» Goal of the exercise
Return, from the listing below, each line where the word "area" appears.

» The data
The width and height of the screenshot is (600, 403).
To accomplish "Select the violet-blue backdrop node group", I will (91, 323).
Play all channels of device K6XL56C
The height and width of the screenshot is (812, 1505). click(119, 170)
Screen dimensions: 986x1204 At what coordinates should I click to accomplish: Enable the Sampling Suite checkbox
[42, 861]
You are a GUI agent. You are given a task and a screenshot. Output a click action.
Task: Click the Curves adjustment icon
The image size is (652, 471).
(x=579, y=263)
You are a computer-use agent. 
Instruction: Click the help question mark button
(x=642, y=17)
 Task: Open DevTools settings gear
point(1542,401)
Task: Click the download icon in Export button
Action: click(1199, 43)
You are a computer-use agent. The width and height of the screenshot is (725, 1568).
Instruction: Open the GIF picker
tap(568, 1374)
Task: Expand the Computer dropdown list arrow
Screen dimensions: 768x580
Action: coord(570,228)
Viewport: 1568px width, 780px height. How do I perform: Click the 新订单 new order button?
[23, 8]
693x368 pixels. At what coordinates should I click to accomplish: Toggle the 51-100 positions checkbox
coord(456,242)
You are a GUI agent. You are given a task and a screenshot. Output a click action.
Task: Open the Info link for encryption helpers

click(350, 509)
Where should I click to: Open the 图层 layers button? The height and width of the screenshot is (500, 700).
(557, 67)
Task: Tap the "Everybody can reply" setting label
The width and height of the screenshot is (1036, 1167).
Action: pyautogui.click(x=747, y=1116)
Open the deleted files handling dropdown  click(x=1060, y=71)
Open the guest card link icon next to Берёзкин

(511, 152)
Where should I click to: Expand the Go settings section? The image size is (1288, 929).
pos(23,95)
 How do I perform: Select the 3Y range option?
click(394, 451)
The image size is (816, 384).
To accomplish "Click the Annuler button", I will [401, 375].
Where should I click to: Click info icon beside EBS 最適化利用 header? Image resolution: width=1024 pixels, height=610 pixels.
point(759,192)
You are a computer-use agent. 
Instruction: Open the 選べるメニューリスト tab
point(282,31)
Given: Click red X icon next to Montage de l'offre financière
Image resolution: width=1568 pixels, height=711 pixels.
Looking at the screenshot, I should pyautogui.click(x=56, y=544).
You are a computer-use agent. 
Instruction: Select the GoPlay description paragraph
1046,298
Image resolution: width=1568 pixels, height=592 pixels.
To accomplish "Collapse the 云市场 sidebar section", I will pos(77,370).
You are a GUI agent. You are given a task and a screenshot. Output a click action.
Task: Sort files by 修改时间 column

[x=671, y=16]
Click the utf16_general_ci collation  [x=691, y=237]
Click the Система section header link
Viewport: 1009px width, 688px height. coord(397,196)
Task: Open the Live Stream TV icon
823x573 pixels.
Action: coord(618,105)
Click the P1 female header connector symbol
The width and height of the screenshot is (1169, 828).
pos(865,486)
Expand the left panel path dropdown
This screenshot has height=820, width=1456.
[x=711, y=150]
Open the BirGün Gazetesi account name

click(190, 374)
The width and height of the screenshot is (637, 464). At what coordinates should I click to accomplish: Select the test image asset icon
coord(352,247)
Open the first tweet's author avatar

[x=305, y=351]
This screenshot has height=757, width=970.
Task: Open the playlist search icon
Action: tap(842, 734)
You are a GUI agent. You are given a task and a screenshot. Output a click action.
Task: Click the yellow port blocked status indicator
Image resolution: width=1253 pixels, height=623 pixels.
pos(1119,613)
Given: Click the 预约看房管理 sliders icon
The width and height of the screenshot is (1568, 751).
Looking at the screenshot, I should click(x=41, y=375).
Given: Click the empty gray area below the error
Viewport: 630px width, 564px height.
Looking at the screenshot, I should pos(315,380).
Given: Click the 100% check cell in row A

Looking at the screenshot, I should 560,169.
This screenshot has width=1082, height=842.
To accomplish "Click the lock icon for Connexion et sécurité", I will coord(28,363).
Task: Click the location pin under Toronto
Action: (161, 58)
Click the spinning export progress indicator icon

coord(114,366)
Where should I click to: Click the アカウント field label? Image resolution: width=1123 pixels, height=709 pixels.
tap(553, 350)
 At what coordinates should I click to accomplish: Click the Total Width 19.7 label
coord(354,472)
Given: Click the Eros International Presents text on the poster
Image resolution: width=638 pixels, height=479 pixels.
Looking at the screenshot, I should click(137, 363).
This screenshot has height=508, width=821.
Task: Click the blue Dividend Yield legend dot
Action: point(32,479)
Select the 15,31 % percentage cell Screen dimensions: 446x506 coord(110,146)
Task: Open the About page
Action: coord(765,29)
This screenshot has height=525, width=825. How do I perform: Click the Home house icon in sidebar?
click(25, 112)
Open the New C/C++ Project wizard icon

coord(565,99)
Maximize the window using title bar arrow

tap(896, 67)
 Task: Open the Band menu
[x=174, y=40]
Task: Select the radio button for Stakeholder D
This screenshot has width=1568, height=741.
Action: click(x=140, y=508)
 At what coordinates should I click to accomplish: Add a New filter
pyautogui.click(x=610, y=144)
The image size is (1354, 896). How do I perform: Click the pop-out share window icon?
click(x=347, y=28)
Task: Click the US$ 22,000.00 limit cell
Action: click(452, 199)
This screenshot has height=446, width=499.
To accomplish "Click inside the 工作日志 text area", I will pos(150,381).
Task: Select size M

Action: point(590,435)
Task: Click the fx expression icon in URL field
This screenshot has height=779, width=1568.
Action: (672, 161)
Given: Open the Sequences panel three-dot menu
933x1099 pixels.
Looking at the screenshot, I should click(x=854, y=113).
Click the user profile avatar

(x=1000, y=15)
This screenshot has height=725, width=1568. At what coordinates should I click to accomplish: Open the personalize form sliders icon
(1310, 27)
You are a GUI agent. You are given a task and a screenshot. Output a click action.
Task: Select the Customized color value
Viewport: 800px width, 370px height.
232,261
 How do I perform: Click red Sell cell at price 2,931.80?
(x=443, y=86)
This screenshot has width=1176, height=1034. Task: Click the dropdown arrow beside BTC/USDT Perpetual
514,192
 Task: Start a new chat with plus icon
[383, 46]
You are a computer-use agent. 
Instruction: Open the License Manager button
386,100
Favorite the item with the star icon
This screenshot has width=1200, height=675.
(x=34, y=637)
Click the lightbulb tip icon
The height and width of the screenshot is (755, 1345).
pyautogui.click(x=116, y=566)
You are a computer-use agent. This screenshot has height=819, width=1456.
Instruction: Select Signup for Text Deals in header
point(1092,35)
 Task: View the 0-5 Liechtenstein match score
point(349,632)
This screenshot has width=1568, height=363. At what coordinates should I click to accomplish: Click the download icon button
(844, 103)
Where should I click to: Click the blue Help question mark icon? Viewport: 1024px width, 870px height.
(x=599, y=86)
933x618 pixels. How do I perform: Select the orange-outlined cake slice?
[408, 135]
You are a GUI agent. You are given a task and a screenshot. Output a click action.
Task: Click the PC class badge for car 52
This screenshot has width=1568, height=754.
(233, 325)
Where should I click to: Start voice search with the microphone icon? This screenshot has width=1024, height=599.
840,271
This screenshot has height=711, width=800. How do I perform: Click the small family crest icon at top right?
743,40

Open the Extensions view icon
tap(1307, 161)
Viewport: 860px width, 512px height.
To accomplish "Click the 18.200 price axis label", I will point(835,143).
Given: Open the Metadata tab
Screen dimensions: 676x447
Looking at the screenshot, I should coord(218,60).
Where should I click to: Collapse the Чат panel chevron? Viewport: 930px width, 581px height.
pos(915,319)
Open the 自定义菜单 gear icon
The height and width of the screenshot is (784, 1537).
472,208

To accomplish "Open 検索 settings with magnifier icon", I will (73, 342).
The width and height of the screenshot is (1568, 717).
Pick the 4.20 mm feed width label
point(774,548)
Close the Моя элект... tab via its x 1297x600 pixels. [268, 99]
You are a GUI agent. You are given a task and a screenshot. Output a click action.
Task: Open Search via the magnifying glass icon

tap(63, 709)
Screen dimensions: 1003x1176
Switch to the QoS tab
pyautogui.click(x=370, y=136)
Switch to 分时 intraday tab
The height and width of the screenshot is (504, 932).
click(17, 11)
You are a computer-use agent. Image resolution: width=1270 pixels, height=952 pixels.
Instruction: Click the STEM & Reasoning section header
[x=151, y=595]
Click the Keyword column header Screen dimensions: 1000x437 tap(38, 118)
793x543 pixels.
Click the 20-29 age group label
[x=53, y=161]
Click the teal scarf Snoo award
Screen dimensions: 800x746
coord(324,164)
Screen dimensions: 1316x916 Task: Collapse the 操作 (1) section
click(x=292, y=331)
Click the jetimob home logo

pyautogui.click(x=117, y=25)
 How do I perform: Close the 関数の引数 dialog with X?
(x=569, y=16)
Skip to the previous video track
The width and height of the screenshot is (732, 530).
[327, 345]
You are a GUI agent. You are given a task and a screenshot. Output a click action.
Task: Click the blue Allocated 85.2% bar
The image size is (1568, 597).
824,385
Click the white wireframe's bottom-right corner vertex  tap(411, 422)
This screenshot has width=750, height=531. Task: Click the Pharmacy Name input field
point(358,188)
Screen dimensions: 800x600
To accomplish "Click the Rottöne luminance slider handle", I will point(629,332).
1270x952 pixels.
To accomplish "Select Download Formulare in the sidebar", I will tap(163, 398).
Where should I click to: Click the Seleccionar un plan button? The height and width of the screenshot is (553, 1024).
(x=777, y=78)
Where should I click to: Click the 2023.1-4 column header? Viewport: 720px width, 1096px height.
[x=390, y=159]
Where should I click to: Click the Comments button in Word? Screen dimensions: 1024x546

» Task output
Given: Click the empty gray area below the error
To accomplish "Click inside the 工作日志 text area", I will pos(150,381).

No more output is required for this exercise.